◆ TASKS TO COMPLETE
a - Answer these questions about the Transfigured description:
(i) In what film format was the work made?
(ii) Which filmmaker animates the paintings?
(iii) What was the monitor placed under to record the animation to film?
b - Write out the part of the Transfigured description that starts at "Pushing the limits" and ends after "Oxberry animation camera.", swapping "monitor" for "screen".

◆ EXCERPT
══════════════════════════════
"Transfigured" experimental fine-art animation (Shadbolt paintings)
“...A mind-dazzling, sight-and-sound roller-coaster ride that leaves viewers gasping with amazement.” This 35-mm film brings the viewer into the world of Jack Shadbolt, the innovative and influential Canadian painter. Filmmaker Stephen Arthur animates Shadbolt’s paintings, creating an entirely new work of art on film.
Pushing the limits of 2D animation on a PC in 1996, Arthur reconstructs the missing backgrounds behind the cut-out foreground objects of Shadbolt’s paintings. By using a cause-and-effect sequence of actions and by visually matching the moving forms from one painting to the next, Arthur creates a contiguous environment, a surreal world made from Shadbolt’s paintings. The events are choreographed in movement phrases, with synchronized sound effects, to help the viewer follow the fast flow of unusual transformations. This digital animation of scanned images was recorded to 35mm film by plunking the monitor under an Oxberry animation camera.
══════════════════════════════
◆ DATASET CONTENT
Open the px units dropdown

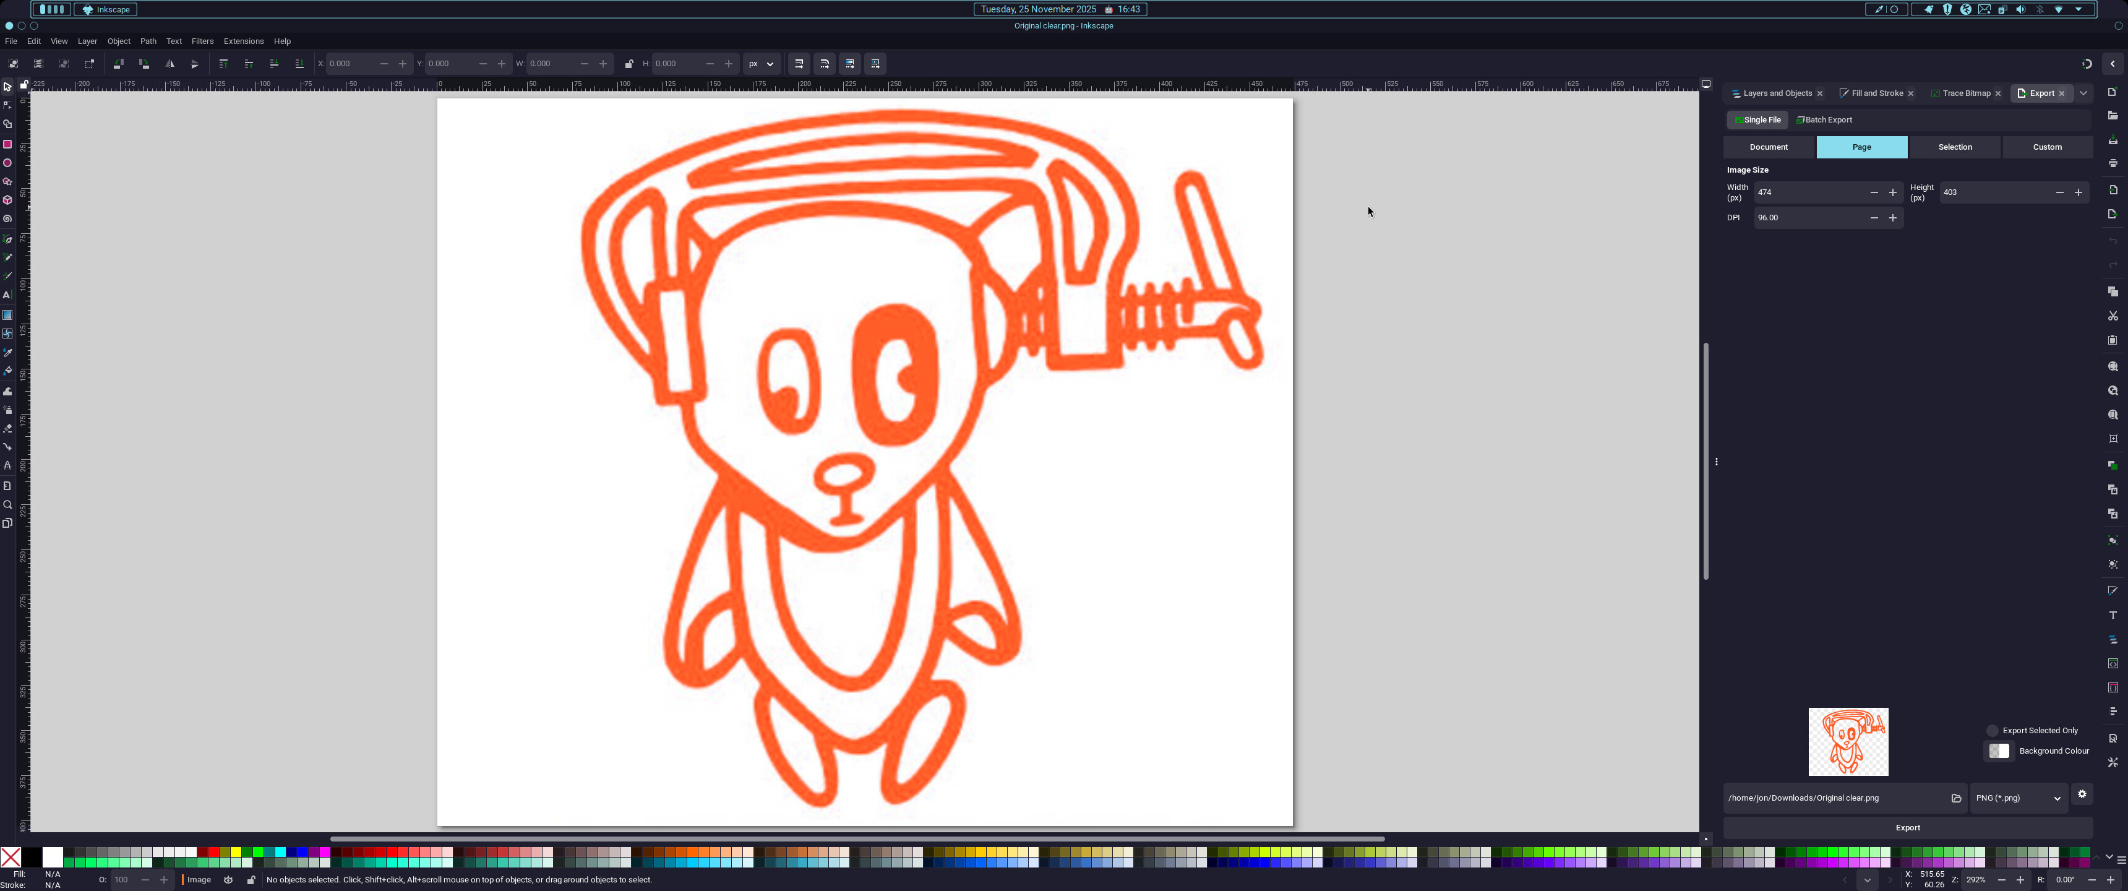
══════════════════════════════
◆ RESPONSES PER TASK
a -
(i) 35-mm film
(ii) Stephen Arthur
(iii) An Oxberry animation camera

b -
Pushing the limits of 2D animation on a PC in 1996, Arthur reconstructs the missing backgrounds behind the cut-out foreground objects of Shadbolt’s paintings. By using a cause-and-effect sequence of actions and by visually matching the moving forms from one painting to the next, Arthur creates a contiguous environment, a surreal world made from Shadbolt’s paintings. The events are choreographed in movement phrases, with synchronized sound effects, to help the viewer follow the fast flow of unusual transformations. This digital animation of scanned images was recorded to 35mm film by plunking the screen under an Oxberry animation camera.